### What is expected
Reproduce all of the material below word for word.

### Records to use
** BEGIN **

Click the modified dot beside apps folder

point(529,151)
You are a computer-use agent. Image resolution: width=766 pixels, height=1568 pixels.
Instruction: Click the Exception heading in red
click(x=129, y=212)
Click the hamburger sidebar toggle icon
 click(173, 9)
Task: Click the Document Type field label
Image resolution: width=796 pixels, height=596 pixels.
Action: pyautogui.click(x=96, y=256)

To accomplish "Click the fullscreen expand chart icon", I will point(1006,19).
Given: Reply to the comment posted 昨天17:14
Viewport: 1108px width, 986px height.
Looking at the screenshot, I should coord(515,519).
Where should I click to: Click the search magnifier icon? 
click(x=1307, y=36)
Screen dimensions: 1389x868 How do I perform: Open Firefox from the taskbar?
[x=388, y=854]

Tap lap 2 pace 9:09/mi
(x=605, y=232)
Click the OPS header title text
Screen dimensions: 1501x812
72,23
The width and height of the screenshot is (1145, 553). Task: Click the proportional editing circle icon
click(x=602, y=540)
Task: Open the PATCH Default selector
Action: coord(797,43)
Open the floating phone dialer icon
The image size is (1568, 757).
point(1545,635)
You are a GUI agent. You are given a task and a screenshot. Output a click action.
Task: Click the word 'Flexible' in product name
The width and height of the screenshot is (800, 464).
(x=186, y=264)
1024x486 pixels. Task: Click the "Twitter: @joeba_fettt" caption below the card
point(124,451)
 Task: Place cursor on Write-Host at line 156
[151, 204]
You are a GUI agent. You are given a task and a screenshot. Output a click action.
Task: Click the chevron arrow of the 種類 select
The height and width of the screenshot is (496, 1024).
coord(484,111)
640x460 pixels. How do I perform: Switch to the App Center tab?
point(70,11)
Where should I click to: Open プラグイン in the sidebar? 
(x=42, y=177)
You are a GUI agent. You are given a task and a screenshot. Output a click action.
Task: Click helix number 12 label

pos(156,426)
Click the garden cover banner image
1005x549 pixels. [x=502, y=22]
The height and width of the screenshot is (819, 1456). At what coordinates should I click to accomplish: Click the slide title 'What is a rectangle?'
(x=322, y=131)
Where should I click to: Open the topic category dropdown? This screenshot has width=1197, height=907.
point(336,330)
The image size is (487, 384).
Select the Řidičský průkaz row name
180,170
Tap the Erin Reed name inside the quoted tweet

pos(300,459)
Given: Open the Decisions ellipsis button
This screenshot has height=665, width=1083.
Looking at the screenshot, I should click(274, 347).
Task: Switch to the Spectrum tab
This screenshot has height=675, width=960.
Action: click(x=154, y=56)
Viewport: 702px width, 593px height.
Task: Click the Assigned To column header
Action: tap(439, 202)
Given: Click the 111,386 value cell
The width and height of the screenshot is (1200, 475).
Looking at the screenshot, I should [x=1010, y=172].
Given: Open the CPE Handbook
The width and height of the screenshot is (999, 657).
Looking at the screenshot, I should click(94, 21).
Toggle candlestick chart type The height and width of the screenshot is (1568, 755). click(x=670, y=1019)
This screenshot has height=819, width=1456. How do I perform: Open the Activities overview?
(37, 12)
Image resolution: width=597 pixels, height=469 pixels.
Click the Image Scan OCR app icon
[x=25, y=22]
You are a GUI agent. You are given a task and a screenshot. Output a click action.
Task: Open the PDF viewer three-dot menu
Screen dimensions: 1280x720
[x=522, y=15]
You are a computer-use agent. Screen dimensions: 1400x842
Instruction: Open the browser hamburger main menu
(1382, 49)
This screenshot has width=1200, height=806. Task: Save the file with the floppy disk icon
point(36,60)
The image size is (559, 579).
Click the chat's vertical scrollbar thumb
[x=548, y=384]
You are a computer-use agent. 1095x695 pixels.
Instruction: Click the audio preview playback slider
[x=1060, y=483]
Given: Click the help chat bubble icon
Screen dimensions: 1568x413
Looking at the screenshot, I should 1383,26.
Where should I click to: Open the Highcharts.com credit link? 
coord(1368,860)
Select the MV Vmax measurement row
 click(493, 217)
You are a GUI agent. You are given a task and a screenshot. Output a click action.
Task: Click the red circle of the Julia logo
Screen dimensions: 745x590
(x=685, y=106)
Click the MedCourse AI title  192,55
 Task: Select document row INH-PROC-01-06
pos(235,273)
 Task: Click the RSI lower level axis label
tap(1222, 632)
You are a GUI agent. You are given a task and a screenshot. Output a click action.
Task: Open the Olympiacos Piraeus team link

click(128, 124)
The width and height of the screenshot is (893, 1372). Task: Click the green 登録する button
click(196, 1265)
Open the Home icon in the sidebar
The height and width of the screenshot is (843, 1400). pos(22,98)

** END **

### Complete answer
Click the modified dot beside apps folder

point(529,151)
You are a computer-use agent. Image resolution: width=766 pixels, height=1568 pixels.
Instruction: Click the Exception heading in red
click(x=129, y=212)
Click the hamburger sidebar toggle icon
 click(173, 9)
Task: Click the Document Type field label
Image resolution: width=796 pixels, height=596 pixels.
Action: pyautogui.click(x=96, y=256)

To accomplish "Click the fullscreen expand chart icon", I will point(1006,19).
Given: Reply to the comment posted 昨天17:14
Viewport: 1108px width, 986px height.
Looking at the screenshot, I should coord(515,519).
Where should I click to: Click the search magnifier icon? 
click(x=1307, y=36)
Screen dimensions: 1389x868 How do I perform: Open Firefox from the taskbar?
[x=388, y=854]

Tap lap 2 pace 9:09/mi
(x=605, y=232)
Click the OPS header title text
Screen dimensions: 1501x812
72,23
The width and height of the screenshot is (1145, 553). Task: Click the proportional editing circle icon
click(x=602, y=540)
Task: Open the PATCH Default selector
Action: coord(797,43)
Open the floating phone dialer icon
The image size is (1568, 757).
point(1545,635)
You are a GUI agent. You are given a task and a screenshot. Output a click action.
Task: Click the word 'Flexible' in product name
The width and height of the screenshot is (800, 464).
(x=186, y=264)
1024x486 pixels. Task: Click the "Twitter: @joeba_fettt" caption below the card
point(124,451)
 Task: Place cursor on Write-Host at line 156
[151, 204]
You are a GUI agent. You are given a task and a screenshot. Output a click action.
Task: Click the chevron arrow of the 種類 select
The height and width of the screenshot is (496, 1024).
coord(484,111)
640x460 pixels. How do I perform: Switch to the App Center tab?
point(70,11)
Where should I click to: Open プラグイン in the sidebar? 
(x=42, y=177)
You are a GUI agent. You are given a task and a screenshot. Output a click action.
Task: Click helix number 12 label

pos(156,426)
Click the garden cover banner image
1005x549 pixels. [x=502, y=22]
The height and width of the screenshot is (819, 1456). At what coordinates should I click to accomplish: Click the slide title 'What is a rectangle?'
(x=322, y=131)
Where should I click to: Open the topic category dropdown? This screenshot has width=1197, height=907.
point(336,330)
The image size is (487, 384).
Select the Řidičský průkaz row name
180,170
Tap the Erin Reed name inside the quoted tweet

pos(300,459)
Given: Open the Decisions ellipsis button
This screenshot has height=665, width=1083.
Looking at the screenshot, I should click(274, 347).
Task: Switch to the Spectrum tab
This screenshot has height=675, width=960.
Action: click(x=154, y=56)
Viewport: 702px width, 593px height.
Task: Click the Assigned To column header
Action: tap(439, 202)
Given: Click the 111,386 value cell
The width and height of the screenshot is (1200, 475).
Looking at the screenshot, I should [x=1010, y=172].
Given: Open the CPE Handbook
The width and height of the screenshot is (999, 657).
Looking at the screenshot, I should click(94, 21).
Toggle candlestick chart type The height and width of the screenshot is (1568, 755). click(x=670, y=1019)
This screenshot has height=819, width=1456. How do I perform: Open the Activities overview?
(37, 12)
Image resolution: width=597 pixels, height=469 pixels.
Click the Image Scan OCR app icon
[x=25, y=22]
You are a GUI agent. You are given a task and a screenshot. Output a click action.
Task: Open the PDF viewer three-dot menu
Screen dimensions: 1280x720
[x=522, y=15]
You are a computer-use agent. Screen dimensions: 1400x842
Instruction: Open the browser hamburger main menu
(1382, 49)
This screenshot has width=1200, height=806. Task: Save the file with the floppy disk icon
point(36,60)
The image size is (559, 579).
Click the chat's vertical scrollbar thumb
[x=548, y=384]
You are a computer-use agent. 1095x695 pixels.
Instruction: Click the audio preview playback slider
[x=1060, y=483]
Given: Click the help chat bubble icon
Screen dimensions: 1568x413
Looking at the screenshot, I should 1383,26.
Where should I click to: Open the Highcharts.com credit link? 
coord(1368,860)
Select the MV Vmax measurement row
 click(493, 217)
You are a GUI agent. You are given a task and a screenshot. Output a click action.
Task: Click the red circle of the Julia logo
Screen dimensions: 745x590
(x=685, y=106)
Click the MedCourse AI title  192,55
 Task: Select document row INH-PROC-01-06
pos(235,273)
 Task: Click the RSI lower level axis label
tap(1222, 632)
You are a GUI agent. You are given a task and a screenshot. Output a click action.
Task: Open the Olympiacos Piraeus team link

click(128, 124)
The width and height of the screenshot is (893, 1372). Task: Click the green 登録する button
click(196, 1265)
Open the Home icon in the sidebar
The height and width of the screenshot is (843, 1400). pos(22,98)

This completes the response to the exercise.